[Date Prev][Date Next] [Chronological] [Thread] [Top]

Re: Spurious Start TLS failed errors on proxyed bind OpenLDAP 2.4.40




Hello,

On Thu, 17 Jan 2019, Howard Chu wrote:

> These aren't spurious - your TLS library has genuinely failed to start a 
> session. Which TLS library are you using? What OS are you running on? 
> The most common cause for periodic failures is running out of entropy 
> for the PRNG.

Could it be because of too short timeout period? Please see the following 
code analysis.

OpenLDAP 2.4.46 on Fedora 29 back-ldap/bind.c has:

rs->sr_err = ldap_back_start_tls( ld, op->o_protocol, &is_tls,
            li->li_uri, flags, li->li_timeout[ SLAP_OP_EXTENDED ], 
&rs->sr_text );
    li->li_uri_mutex_do_not_lock = 0; 
    ldap_pvt_thread_mutex_unlock( &li->li_uri_mutex );
    if ( rs->sr_err != LDAP_SUCCESS ) {
        ldap_unbind_ext( ld, NULL, NULL );
        rs->sr_text = "Start TLS failed";
        goto error_return;


So the call to:

ldap_back_start_tls( ld, op->o_protocol, &is_tls,
            li->li_uri, flags, li->li_timeout[ SLAP_OP_EXTENDED ], 
&rs->sr_text )

is the one that fails. 


By the way, I am wondering here about the correctness of parameter

  li->li_timeout[ SLAP_OP_EXTENDED ]

slap.h has:

/*
 * Operation indices
 */
typedef enum {
        SLAP_OP_BIND = 0,
        SLAP_OP_UNBIND,
        SLAP_OP_SEARCH,
        SLAP_OP_COMPARE,
        SLAP_OP_MODIFY,
        SLAP_OP_MODRDN,
        SLAP_OP_ADD,
        SLAP_OP_DELETE,
        SLAP_OP_ABANDON,
        SLAP_OP_EXTENDED,
        SLAP_OP_LAST
} slap_op_t;

So SLAP_OP_EXTENDED has value 9. But back-ldap/config.c has:

/* see enum in slap.h */
static slap_cf_aux_table timeout_table[] = {
    { BER_BVC("bind="), SLAP_OP_BIND * sizeof( time_t ),    'u', 0, NULL },
    /* unbind makes no sense */
    { BER_BVC("add="),  SLAP_OP_ADD * sizeof( time_t ),     'u', 0, NULL },
    { BER_BVC("delete="),   SLAP_OP_DELETE * sizeof( time_t ),  'u', 0, NULL },
    { BER_BVC("modrdn="),   SLAP_OP_MODRDN * sizeof( time_t ),  'u', 0, NULL },
    { BER_BVC("modify="),   SLAP_OP_MODIFY * sizeof( time_t ),  'u', 0, NULL },
    { BER_BVC("compare="),  SLAP_OP_COMPARE * sizeof( time_t ), 'u', 0, NULL },
    { BER_BVC("search="),   SLAP_OP_SEARCH * sizeof( time_t ),  'u', 0, NULL },
    /* abandon makes little sense */
#if 0   /* not implemented yet */
    { BER_BVC("extended="), SLAP_OP_EXTENDED * sizeof( time_t ),    'u', 0, NULL },
#endif
    { BER_BVNULL, 0, 0, 0, NULL }
};

Hmmm, SLAP_OP_EXTENDED is not defined, so does li->li_timeout[ SLAP_OP_EXTENDED ] 
end up pointing outside of this timeout_table[]? I am not sure.

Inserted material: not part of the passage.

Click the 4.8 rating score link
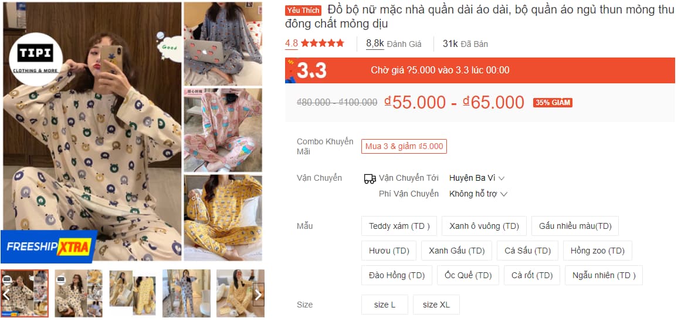Image resolution: width=681 pixels, height=321 pixels. 292,43
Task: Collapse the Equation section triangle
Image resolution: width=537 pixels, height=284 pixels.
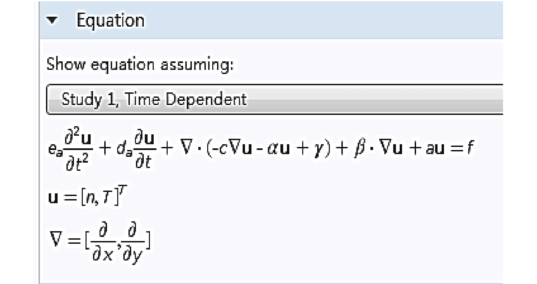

In any case, back-ldap/bind.c has:


static int
ldap_back_start_tls(
    LDAP        *ld,
    int     protocol,
    int     *is_tls,
    const char  *url,
    unsigned    flags,
    int     timeout,
    const char  **text )
{

...

The async code is compiled in because of a #define in back-ldap.h:

#ifdef SLAP_STARTTLS_ASYNCHRONOUS

...

if ( timeout ) {
                tv.tv_sec = timeout;
                tv.tv_usec = 0;
            } else {
                LDAP_BACK_TV_SET( &tv );
            }


Now I assume (timeout == 0) and we go to the else-branch. 

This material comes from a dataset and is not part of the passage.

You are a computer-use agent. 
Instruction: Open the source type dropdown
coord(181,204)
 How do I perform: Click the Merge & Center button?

LDAP_BACK_TV_SET macro is:

#define LDAP_BACK_RESULT_TIMEOUT    (0)
#define LDAP_BACK_RESULT_UTIMEOUT   (100000)
#define LDAP_BACK_TV_SET(tv) \
    do { \
        (tv)->tv_sec = LDAP_BACK_RESULT_TIMEOUT; \
        (tv)->tv_usec = LDAP_BACK_RESULT_UTIMEOUT; \
    } while ( 0 )


My current guess is that the 0.1 second default timeout is set, and for 
some reason, the slapd backend TLS initialization sometimes takes longer 
than that, causing the TLS failure.

Do you think this is a possible scenario?

If so, as a temporary fix, would it be safe to hardcode, say 
5 seconds for the timeout just for the TLS timeout else-branch?


Best regards,
Unto Sten